• **TEXT SEGMENT**:
McDonald’s Corporation (NYSE:MCD) Q2 2023 Earnings Call Transcript

Ian Borden: Well, let me start with that one. So let me start, I think, with 2023. And as you touched on, I think we started the year with an op margin guidance of about 45%. We’ve updated that now to say about 46%. We’re really pleased with our performance in the first half of the year where we were about 47% from an op margin standpoint. And I think that connects to what we’ve talked about pretty consistently, which is we do believe that over time, as we continue to drive top line growth that we can continue to get leverage in our op margin line. I think we saw that in the first half. As we head into the second half, I think there are a couple of things that kind of are specific to the guidance for the full year. Firstly, I think it’s the inflationary pressures and margin pressures, we certainly believe will continue.

I just talked about kind of the moderation of the top line as we kind of work through the rest of the year. Also expect, as I touched on in my opening remarks that our G&A spend for the year will be more back half than front half weighted. So that’s a factor. And the other call out and I kind of touched on this again in my opening remarks was we do expect, and this is in the guidance, that we will have a onetime property gain in the fourth quarter. I think as we look forward, again, I would just reiterate that we certainly believe as we’re continuing to being able to drive that top line growth that we can continue to gain leverage in the op margin line. And I think it’s something we’ll certainly talk about further in the Analyst Day at the end of the year.

Mike Cieplak: Our next question is from David Palmer with Evercore.

David Palmer: I would love to hear more detail about the IOM trends and insights from those countries. Where are you seeing relative strength and weakness and what do you ascribe those trends to? I mean, I asked partly because we’re still dealing with post-COVID dynamics in some of those markets that are perhaps greater than the US with some back to travel, back to work in center cities. But I’d also be interested to hear about macro headwinds you’re already seeing in the business. You mentioned the value menu launches in Germany and UK. So wondering if you were doing those as proactive launches or perhaps reactionary?

• **TASK PROMPT**:
Name every person who speaks in the earnings call excerpt. These records have no connection to the earnings call excerpt.

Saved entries
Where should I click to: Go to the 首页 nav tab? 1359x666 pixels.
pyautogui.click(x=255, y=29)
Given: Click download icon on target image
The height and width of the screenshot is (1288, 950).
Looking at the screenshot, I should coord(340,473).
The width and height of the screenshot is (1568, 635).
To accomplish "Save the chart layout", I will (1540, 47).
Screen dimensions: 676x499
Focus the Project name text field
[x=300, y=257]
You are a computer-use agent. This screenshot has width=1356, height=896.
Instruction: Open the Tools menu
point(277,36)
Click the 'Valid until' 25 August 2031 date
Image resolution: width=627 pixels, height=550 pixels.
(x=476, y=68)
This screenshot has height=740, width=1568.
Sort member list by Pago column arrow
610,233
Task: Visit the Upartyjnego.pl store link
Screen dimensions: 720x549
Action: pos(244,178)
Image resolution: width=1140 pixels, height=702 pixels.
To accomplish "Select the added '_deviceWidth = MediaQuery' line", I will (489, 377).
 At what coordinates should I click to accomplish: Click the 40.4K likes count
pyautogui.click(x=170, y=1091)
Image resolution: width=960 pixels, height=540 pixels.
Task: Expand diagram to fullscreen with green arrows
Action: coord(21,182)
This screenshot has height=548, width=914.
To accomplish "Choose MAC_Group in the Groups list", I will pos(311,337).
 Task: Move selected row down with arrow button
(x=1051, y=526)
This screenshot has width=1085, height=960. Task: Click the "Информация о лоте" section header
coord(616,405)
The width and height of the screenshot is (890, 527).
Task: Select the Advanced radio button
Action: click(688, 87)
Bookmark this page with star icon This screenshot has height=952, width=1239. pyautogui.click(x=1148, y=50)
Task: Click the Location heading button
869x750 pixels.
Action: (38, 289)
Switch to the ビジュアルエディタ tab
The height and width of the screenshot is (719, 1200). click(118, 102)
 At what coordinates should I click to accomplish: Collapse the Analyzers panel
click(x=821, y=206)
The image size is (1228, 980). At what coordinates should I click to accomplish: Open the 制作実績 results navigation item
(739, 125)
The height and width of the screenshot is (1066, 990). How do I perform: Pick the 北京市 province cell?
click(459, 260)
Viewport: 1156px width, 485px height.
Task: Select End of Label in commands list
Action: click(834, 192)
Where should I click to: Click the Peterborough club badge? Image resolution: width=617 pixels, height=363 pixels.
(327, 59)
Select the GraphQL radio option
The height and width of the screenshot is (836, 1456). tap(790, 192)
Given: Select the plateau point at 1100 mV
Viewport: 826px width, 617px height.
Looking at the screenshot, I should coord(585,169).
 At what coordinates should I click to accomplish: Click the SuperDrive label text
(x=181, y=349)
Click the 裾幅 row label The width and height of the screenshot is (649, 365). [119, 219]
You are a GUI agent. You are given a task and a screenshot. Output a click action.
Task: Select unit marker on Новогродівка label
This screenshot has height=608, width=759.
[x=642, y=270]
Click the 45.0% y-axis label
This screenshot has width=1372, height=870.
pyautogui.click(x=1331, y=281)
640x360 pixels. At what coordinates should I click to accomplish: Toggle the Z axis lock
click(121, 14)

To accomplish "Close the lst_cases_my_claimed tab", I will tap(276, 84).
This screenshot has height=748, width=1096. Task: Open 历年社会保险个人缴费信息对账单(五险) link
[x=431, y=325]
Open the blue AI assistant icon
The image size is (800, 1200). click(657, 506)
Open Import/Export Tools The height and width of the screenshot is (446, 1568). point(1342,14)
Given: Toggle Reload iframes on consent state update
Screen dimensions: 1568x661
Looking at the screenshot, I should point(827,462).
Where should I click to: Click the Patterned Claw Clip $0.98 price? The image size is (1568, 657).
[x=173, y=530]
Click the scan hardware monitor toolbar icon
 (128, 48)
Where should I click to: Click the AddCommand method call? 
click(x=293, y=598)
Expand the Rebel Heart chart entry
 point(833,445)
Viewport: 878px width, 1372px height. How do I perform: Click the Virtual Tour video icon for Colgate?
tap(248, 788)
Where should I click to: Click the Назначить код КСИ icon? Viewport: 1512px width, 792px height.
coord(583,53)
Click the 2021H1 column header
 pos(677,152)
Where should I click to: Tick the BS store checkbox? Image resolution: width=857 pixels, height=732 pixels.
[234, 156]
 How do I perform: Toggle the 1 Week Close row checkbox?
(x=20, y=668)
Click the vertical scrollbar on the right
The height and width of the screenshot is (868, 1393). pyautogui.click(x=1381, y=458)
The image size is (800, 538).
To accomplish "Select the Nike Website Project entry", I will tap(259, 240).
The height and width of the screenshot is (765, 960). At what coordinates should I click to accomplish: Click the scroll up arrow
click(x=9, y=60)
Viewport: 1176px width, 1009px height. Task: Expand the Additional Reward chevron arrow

• **SOLUTION TO THIS EXERCISE**:
Ian Borden, Mike Cieplak, David Palmer